Nutrizione e fertilità: il ruolo chiave dell’alimentazione nel concepimento
- nunziacapuanonutri
- 14 apr
- Tempo di lettura: 3 min
La fertilità è il risultato di un equilibrio complesso che coinvolge fattori ormonali, metabolici, infiammatori e ambientali. Tra questi, l’alimentazione rappresenta uno degli strumenti più potenti – e spesso sottovalutati – per supportare il concepimento, sia nella donna che nell’uomo.
Adottare uno stile alimentare adeguato non significa seguire una “dieta per rimanere incinta”, ma costruire le condizioni metaboliche ideali affinché l’organismo possa funzionare in modo efficiente e favorevole alla riproduzione.

Perché la nutrizione è così importante per la fertilità?
Il cibo non è solo energia: è informazione biologica. La nutrizione influenza direttamente la fertilità, cioè:
la produzione ormonale
la qualità ovocitaria e spermatica
l’equilibrio glicemico e insulinico
i livelli di infiammazione
la salute intestinale
Uno squilibrio nutrizionale può compromettere uno o più di questi aspetti, riducendo le probabilità di concepimento.
Fertilità femminile e alimentazione
Nella donna, una nutrizione corretta è fondamentale per sostenere:
1. L’equilibrio ormonale
Un’alimentazione ricca di zuccheri semplici e povera di nutrienti può favorire insulino-resistenza e alterazioni ormonali, con effetti negativi sull’ovulazione.
2. La qualità ovocitaria
Gli ovociti sono particolarmente sensibili allo stress ossidativo.
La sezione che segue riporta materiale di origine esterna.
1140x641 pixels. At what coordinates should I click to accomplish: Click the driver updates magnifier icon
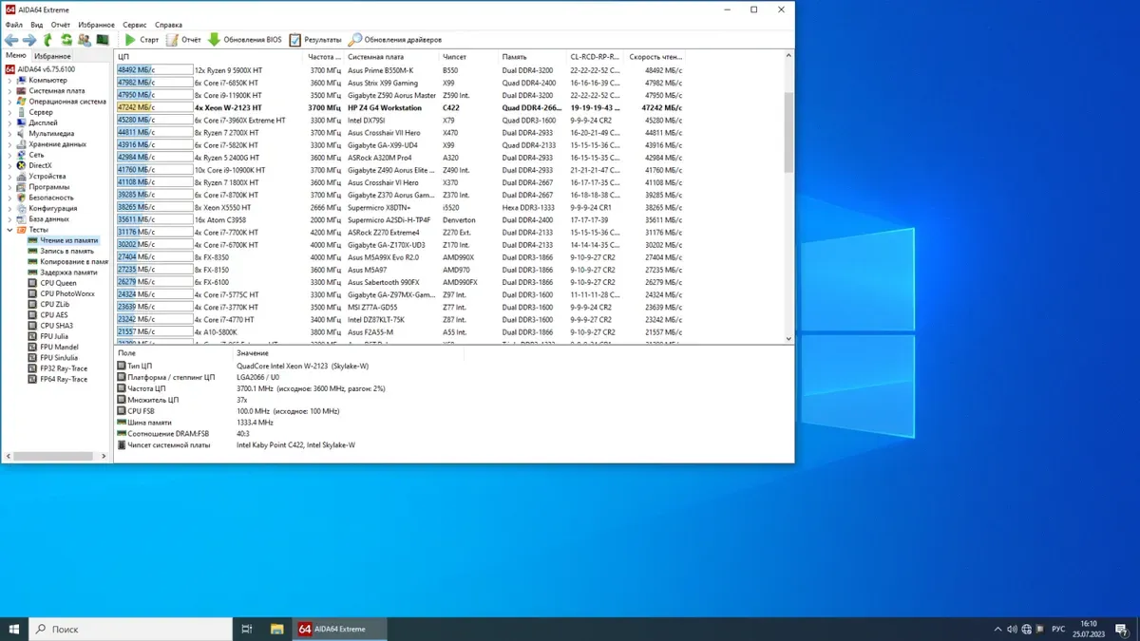tap(355, 40)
Una dieta ricca di antiossidanti aiuta a proteggerli.
3. La regolarità del ciclo mestruale
Carenze nutrizionali, eccessiva restrizione calorica o diete sbilanciate possono alterare il ciclo.

Fertilità maschile e alimentazione
Anche la fertilità maschile è fortemente influenzata dalla dieta. In particolare:
una dieta squilibrata può ridurre la qualità del liquido seminale
lo stress ossidativo può danneggiare gli spermatozoi
carenze di micronutrienti possono influenzare motilità e morfologia
Un’alimentazione mirata può migliorare significativamente questi parametri.
I nutrienti chiave per la fertilità
Acido folico
Fondamentale già nella fase preconcezionale, contribuisce alla corretta divisione cellulare.
Omega-3
Hanno un effetto antinfiammatorio e supportano la qualità ovocitaria e spermatica.
Ferro
Una carenza può influire sull’ovulazione e sull’impianto.
Zinco e selenio
Essenziali soprattutto per la fertilità maschile e la qualità del seme.
Vitamina D
Coinvolta nella regolazione ormonale e nella funzione riproduttiva.
Antiossidanti (vitamina C, E, polifenoli)
Proteggono le cellule dallo stress ossidativo.

Cosa favorire a tavola
Un’alimentazione per la fertilità dovrebbe essere:
ricca di verdura e frutta di stagione
basata su carboidrati complessi e integrali
con adeguato apporto proteico (animale o vegetale)
ricca di grassi buoni (olio extravergine d’oliva, frutta secca, semi)
varia e bilanciata
Cosa limitare
Alcuni fattori possono interferire negativamente con la fertilità:
eccesso di zuccheri e cibi ultra-processati
grassi trans e alimenti industriali
consumo eccessivo di alcol
diete drastiche o squilibrate
eccesso o carenza di peso
Peso corporeo e fertilità
Il peso ha un impatto diretto sulla fertilità:
il sottopeso può compromettere l’ovulazione
il sovrappeso può alterare l’equilibrio ormonale
Raggiungere e mantenere un peso equilibrato è uno degli obiettivi principali nel percorso preconcezionale.
L’importanza della personalizzazione
Non esiste un unico schema alimentare valido per tutti. Ogni persona ha esigenze specifiche legate a:
età
storia clinica
eventuali patologie (es. PCOS, endometriosi, disturbi tiroidei)
stile di vita
Un percorso nutrizionale personalizzato permette di intervenire in modo mirato, aumentando le probabilità di successo.
Nutrizione e percorsi di PMA
Anche nei percorsi di procreazione medicalmente assistita, l’alimentazione può fare la differenza:
migliora la risposta ovarica
supporta la qualità degli ovociti
contribuisce a creare un ambiente uterino favorevole
Integrare la nutrizione in questi percorsi significa lavorare in sinergia con il trattamento medico.
Conclusione
La fertilità non dipende da un singolo fattore, ma da un equilibrio complesso che può essere sostenuto attraverso scelte quotidiane consapevoli.
L’alimentazione rappresenta uno strumento concreto, accessibile e potente per prendersi cura della propria salute riproduttiva, migliorando non solo le probabilità di concepimento, ma anche il benessere generale.